ENTRIES SHOWN:
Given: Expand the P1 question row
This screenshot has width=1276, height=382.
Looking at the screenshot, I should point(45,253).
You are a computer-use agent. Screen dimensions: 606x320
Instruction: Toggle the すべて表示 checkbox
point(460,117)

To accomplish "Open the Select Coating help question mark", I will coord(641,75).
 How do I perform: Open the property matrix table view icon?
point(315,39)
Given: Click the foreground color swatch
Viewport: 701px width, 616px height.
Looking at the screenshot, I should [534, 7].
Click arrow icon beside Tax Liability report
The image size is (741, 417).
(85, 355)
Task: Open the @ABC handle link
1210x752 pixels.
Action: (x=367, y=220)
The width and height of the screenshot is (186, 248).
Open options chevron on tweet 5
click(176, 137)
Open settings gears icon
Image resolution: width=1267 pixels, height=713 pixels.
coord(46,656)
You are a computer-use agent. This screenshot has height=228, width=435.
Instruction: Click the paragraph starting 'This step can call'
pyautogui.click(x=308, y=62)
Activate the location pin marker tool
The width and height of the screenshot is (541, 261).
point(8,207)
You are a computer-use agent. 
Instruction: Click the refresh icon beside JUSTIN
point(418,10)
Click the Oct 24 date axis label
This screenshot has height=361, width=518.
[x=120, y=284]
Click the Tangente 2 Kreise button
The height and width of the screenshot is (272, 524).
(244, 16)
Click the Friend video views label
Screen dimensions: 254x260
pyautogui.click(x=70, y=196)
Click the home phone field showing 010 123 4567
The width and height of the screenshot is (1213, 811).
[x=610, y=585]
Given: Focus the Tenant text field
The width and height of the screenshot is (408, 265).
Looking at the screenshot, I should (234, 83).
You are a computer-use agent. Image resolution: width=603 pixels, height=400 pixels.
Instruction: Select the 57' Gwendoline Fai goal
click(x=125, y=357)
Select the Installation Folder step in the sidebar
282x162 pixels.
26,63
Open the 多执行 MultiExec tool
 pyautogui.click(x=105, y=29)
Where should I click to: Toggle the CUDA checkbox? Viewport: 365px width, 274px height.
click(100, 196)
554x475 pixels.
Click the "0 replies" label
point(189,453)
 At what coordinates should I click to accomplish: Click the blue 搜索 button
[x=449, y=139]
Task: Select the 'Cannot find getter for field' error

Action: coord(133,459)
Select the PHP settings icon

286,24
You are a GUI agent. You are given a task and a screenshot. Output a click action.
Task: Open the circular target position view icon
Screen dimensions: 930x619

REQUIREMENT: Output the records above exactly as written.

RESULT BELOW:
Given: Expand the P1 question row
This screenshot has width=1276, height=382.
Looking at the screenshot, I should point(45,253).
You are a computer-use agent. Screen dimensions: 606x320
Instruction: Toggle the すべて表示 checkbox
point(460,117)

To accomplish "Open the Select Coating help question mark", I will coord(641,75).
 How do I perform: Open the property matrix table view icon?
point(315,39)
Given: Click the foreground color swatch
Viewport: 701px width, 616px height.
Looking at the screenshot, I should [534, 7].
Click arrow icon beside Tax Liability report
The image size is (741, 417).
(85, 355)
Task: Open the @ABC handle link
1210x752 pixels.
Action: (x=367, y=220)
The width and height of the screenshot is (186, 248).
Open options chevron on tweet 5
click(176, 137)
Open settings gears icon
Image resolution: width=1267 pixels, height=713 pixels.
coord(46,656)
You are a computer-use agent. This screenshot has height=228, width=435.
Instruction: Click the paragraph starting 'This step can call'
pyautogui.click(x=308, y=62)
Activate the location pin marker tool
The width and height of the screenshot is (541, 261).
point(8,207)
You are a computer-use agent. 
Instruction: Click the refresh icon beside JUSTIN
point(418,10)
Click the Oct 24 date axis label
This screenshot has height=361, width=518.
[x=120, y=284]
Click the Tangente 2 Kreise button
The height and width of the screenshot is (272, 524).
(244, 16)
Click the Friend video views label
Screen dimensions: 254x260
pyautogui.click(x=70, y=196)
Click the home phone field showing 010 123 4567
The width and height of the screenshot is (1213, 811).
[x=610, y=585]
Given: Focus the Tenant text field
The width and height of the screenshot is (408, 265).
Looking at the screenshot, I should (234, 83).
You are a computer-use agent. Image resolution: width=603 pixels, height=400 pixels.
Instruction: Select the 57' Gwendoline Fai goal
click(x=125, y=357)
Select the Installation Folder step in the sidebar
282x162 pixels.
26,63
Open the 多执行 MultiExec tool
 pyautogui.click(x=105, y=29)
Where should I click to: Toggle the CUDA checkbox? Viewport: 365px width, 274px height.
click(100, 196)
554x475 pixels.
Click the "0 replies" label
point(189,453)
 At what coordinates should I click to accomplish: Click the blue 搜索 button
[x=449, y=139]
Task: Select the 'Cannot find getter for field' error

Action: coord(133,459)
Select the PHP settings icon

286,24
You are a GUI agent. You are given a task and a screenshot. Output a click action.
Task: Open the circular target position view icon
Screen dimensions: 930x619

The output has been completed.